Implementation:Hpcaitech ColossalAI ExperienceBuffer Base
| Knowledge Sources | |
|---|---|
| Domains | Reinforcement Learning, RLHF, Experience Replay |
| Last Updated | 2026-02-09 00:00 GMT |
Overview
Abstract base class defining the interface for experience buffers in the ColossalChat RLHF pipeline.
Description
This module defines the ExperienceBuffer abstract base class that establishes the contract for all experience buffer implementations in ColossalChat. It specifies abstract methods for appending experiences, clearing the buffer, sampling batches, accessing items by index, and providing a collation function. The buffer supports a configurable sample batch size and an optional limit on stored samples, where a limit of zero or less indicates unlimited storage.
Usage
Use this base class when implementing custom experience buffer strategies for PPO or other RLHF algorithms.
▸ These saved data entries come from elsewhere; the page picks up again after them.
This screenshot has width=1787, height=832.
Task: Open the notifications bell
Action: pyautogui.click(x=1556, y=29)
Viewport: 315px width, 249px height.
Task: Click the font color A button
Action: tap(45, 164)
Concrete implementations such as NaiveExperienceBuffer inherit from this class to provide specific storage and sampling behavior.
Code Reference
Source Location
- Repository: Hpcaitech_ColossalAI
- File: applications/ColossalChat/coati/experience_buffer/base.py
- Lines: 1-43
Signature
class ExperienceBuffer(ABC):
def __init__(self, sample_batch_size: int, limit: int = 0) -> None:
@abstractmethod
def append(self, experience: Experience) -> None:
@abstractmethod
def clear(self) -> None:
@abstractmethod
def sample(self) -> Experience:
@abstractmethod
def __len__(self) -> int:
@abstractmethod
def __getitem__(self, idx: int) -> Any:
@abstractmethod
def collate_fn(self, batch: Any) -> Experience:
Import
from coati.experience_buffer.base import ExperienceBuffer
I/O Contract
Inputs (__init__)
| Name | Type | Required | Description |
|---|---|---|---|
| sample_batch_size | int | Yes | Batch size when sampling from the buffer |
| limit | int | No | Maximum number of stored experience samples; <= 0 means unlimited, defaults to 0 |
Outputs (sample)
| Name | Type | Description |
|---|---|---|
| return | Experience | A batch of sampled experience data |
Usage Examples
from coati.experience_buffer.base import ExperienceBuffer
from coati.experience_maker.base import Experience
# ExperienceBuffer is abstract; use a concrete implementation
from coati.experience_buffer.naive import NaiveExperienceBuffer
buffer = NaiveExperienceBuffer(sample_batch_size=8, limit=1000)
buffer.append(experience)
sampled = buffer.sample()